Once you find a line containing the word "type" in the entries below, copy it.
*** Records for the task Section Begins ***
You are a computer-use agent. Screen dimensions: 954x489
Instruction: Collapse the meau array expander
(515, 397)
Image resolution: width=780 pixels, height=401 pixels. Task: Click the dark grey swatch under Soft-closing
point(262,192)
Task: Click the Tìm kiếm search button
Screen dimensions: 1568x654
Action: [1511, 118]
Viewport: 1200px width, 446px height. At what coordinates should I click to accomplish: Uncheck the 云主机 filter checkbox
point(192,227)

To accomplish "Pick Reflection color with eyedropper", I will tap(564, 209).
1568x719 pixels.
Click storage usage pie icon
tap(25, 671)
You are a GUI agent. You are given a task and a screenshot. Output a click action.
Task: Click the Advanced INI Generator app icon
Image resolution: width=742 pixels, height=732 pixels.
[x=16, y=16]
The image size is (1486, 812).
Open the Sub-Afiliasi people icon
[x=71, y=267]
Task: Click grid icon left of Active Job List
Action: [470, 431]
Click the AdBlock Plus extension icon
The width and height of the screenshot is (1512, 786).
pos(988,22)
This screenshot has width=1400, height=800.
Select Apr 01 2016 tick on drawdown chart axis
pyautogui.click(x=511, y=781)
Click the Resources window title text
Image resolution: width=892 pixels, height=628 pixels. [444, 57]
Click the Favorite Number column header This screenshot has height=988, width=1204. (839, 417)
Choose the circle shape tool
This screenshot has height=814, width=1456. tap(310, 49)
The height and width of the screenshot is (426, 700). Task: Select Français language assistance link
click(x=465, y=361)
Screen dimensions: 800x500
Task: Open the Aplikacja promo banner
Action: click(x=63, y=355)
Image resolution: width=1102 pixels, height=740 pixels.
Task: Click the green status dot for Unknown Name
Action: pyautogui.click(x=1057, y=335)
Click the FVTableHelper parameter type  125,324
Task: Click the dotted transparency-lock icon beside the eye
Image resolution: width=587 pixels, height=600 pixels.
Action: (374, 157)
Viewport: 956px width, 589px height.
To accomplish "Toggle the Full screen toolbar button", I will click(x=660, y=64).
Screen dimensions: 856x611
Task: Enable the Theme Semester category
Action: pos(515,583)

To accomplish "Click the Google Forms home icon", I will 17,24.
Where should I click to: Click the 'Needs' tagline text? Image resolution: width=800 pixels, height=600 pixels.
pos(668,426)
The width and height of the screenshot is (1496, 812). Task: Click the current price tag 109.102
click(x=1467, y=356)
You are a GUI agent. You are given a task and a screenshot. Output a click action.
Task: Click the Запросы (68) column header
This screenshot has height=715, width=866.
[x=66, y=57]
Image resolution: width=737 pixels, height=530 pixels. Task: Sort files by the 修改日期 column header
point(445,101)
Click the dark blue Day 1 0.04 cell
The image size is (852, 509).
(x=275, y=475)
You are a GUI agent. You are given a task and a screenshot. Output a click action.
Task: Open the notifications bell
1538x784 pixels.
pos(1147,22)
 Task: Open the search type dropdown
*** Records for the task Section Ends ***
### Answer to the problem:
Click the FVTableHelper parameter type  125,324
 Task: Open the search type dropdown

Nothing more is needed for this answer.